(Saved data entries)
*** Begin section ***

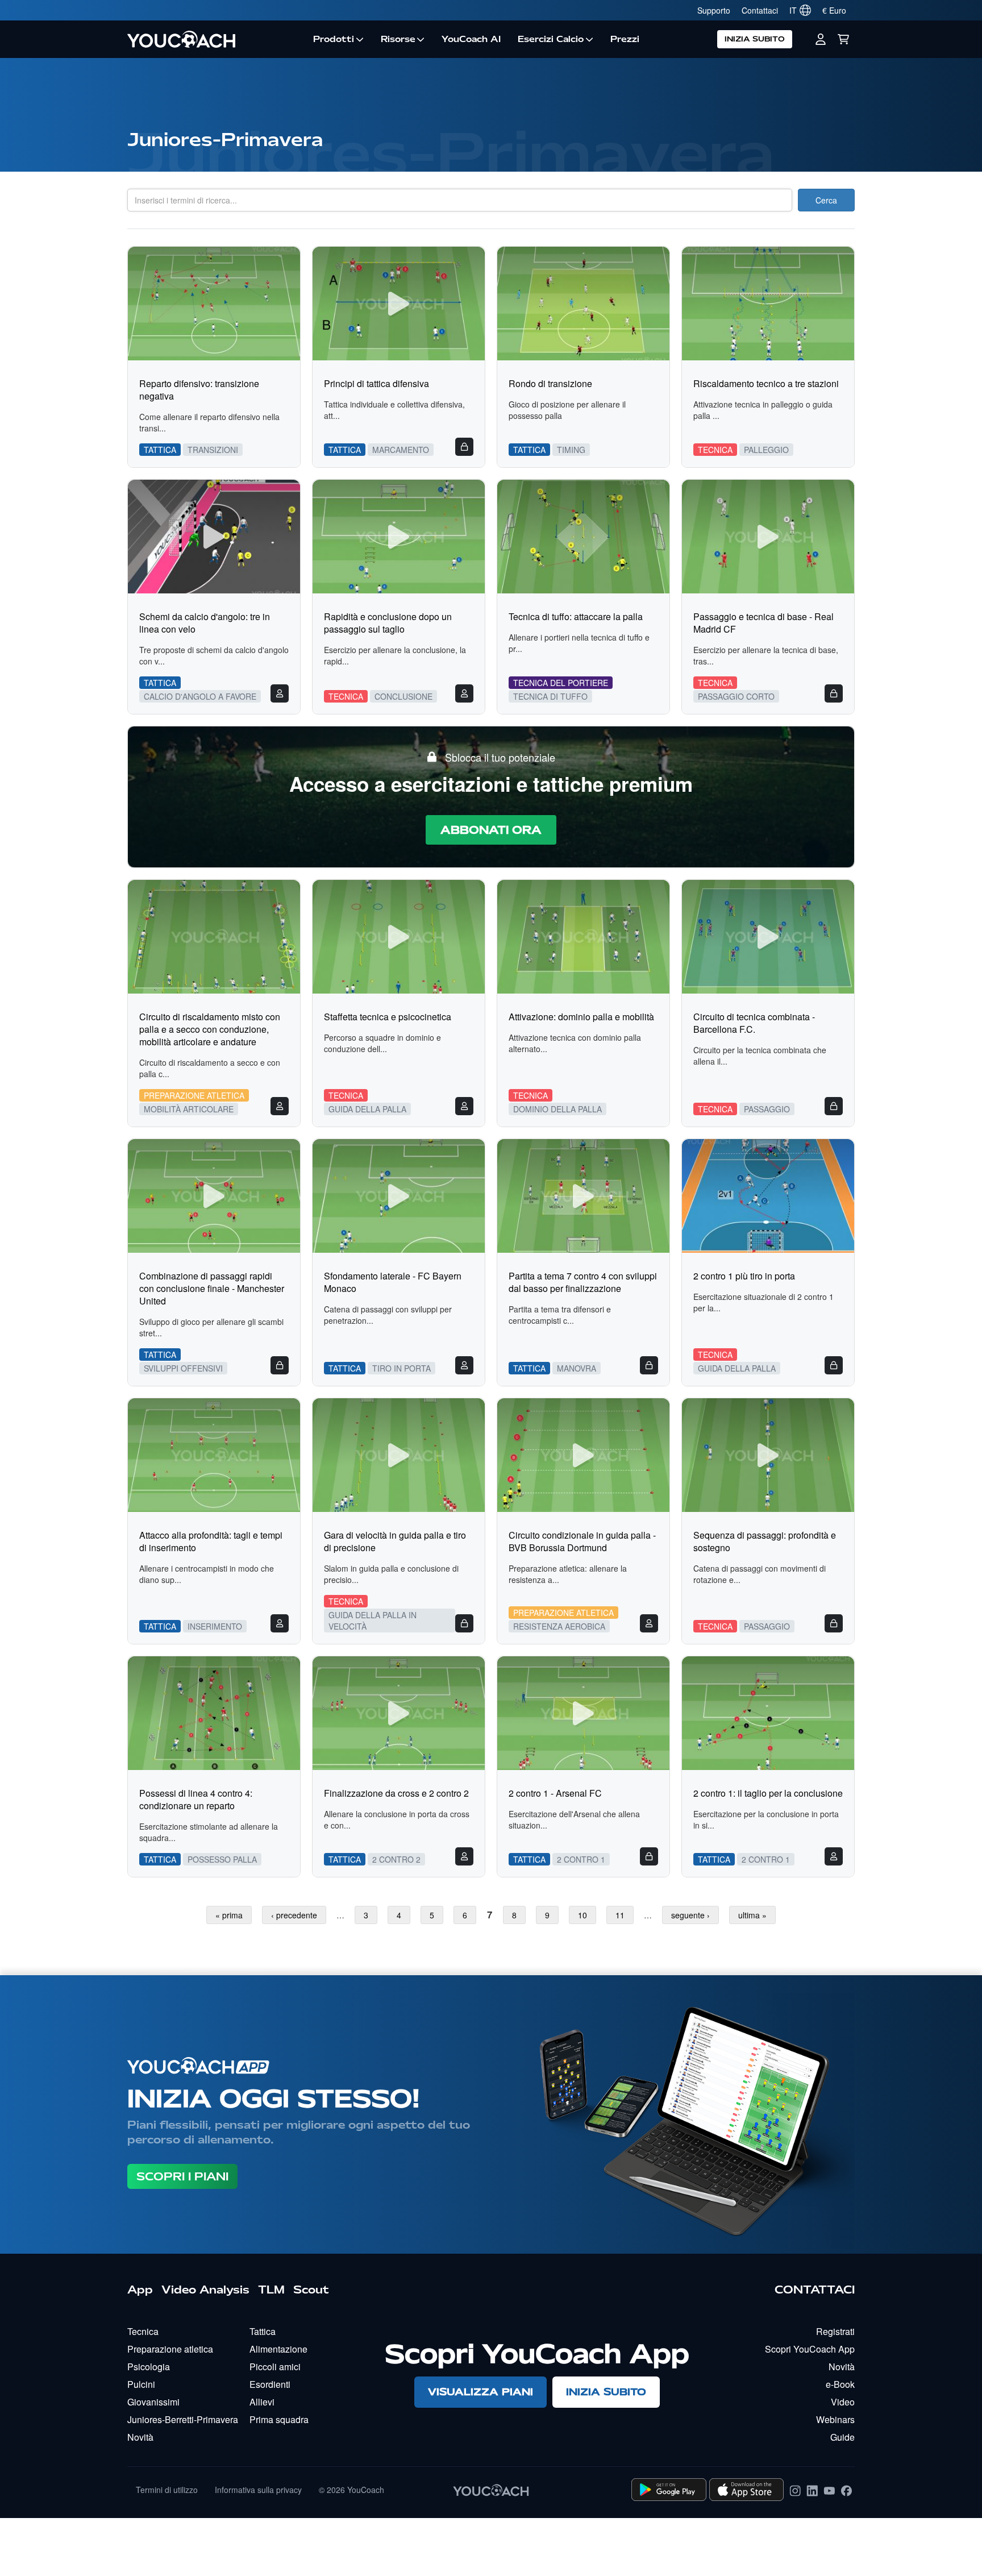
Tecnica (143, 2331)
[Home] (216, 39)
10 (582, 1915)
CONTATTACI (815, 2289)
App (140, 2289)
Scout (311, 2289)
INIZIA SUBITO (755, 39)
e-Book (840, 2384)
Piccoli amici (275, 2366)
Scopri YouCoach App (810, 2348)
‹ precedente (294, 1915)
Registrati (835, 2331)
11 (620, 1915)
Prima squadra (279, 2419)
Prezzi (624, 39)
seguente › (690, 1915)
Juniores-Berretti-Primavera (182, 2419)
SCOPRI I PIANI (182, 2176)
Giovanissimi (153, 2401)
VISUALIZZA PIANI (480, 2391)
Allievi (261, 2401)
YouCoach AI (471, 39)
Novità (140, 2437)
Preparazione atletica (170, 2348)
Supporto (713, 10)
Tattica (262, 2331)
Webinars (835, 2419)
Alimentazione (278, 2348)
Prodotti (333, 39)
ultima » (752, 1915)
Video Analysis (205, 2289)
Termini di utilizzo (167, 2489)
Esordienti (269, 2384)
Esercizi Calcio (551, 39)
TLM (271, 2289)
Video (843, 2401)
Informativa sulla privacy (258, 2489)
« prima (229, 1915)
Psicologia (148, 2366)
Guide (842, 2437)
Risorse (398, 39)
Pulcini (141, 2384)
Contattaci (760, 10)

*** End section ***
*** Begin section ***

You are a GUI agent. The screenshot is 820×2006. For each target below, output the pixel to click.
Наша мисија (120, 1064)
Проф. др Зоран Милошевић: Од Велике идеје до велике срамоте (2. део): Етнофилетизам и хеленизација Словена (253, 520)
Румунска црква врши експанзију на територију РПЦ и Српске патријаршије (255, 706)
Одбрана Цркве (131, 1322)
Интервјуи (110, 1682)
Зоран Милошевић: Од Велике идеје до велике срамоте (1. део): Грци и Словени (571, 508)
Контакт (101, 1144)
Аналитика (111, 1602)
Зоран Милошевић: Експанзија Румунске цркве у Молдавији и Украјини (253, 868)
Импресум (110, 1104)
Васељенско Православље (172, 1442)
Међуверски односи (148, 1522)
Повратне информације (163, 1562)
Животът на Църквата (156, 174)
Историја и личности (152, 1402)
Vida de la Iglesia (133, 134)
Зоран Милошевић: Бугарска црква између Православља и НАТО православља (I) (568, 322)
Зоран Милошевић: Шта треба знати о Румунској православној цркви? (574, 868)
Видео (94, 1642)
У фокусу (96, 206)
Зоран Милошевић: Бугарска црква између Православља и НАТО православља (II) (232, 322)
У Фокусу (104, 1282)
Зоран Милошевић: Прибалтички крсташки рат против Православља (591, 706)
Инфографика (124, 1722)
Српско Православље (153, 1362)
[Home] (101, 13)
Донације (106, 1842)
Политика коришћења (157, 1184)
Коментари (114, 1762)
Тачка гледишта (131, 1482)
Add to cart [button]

*** End section ***

## Your goal:
Show every line from the entries above in which the word "НАТО" appears.

## Task response:
Зоран Милошевић: Бугарска црква између Православља и НАТО православља (I) (568, 322)
Зоран Милошевић: Бугарска црква између Православља и НАТО православља (II) (232, 322)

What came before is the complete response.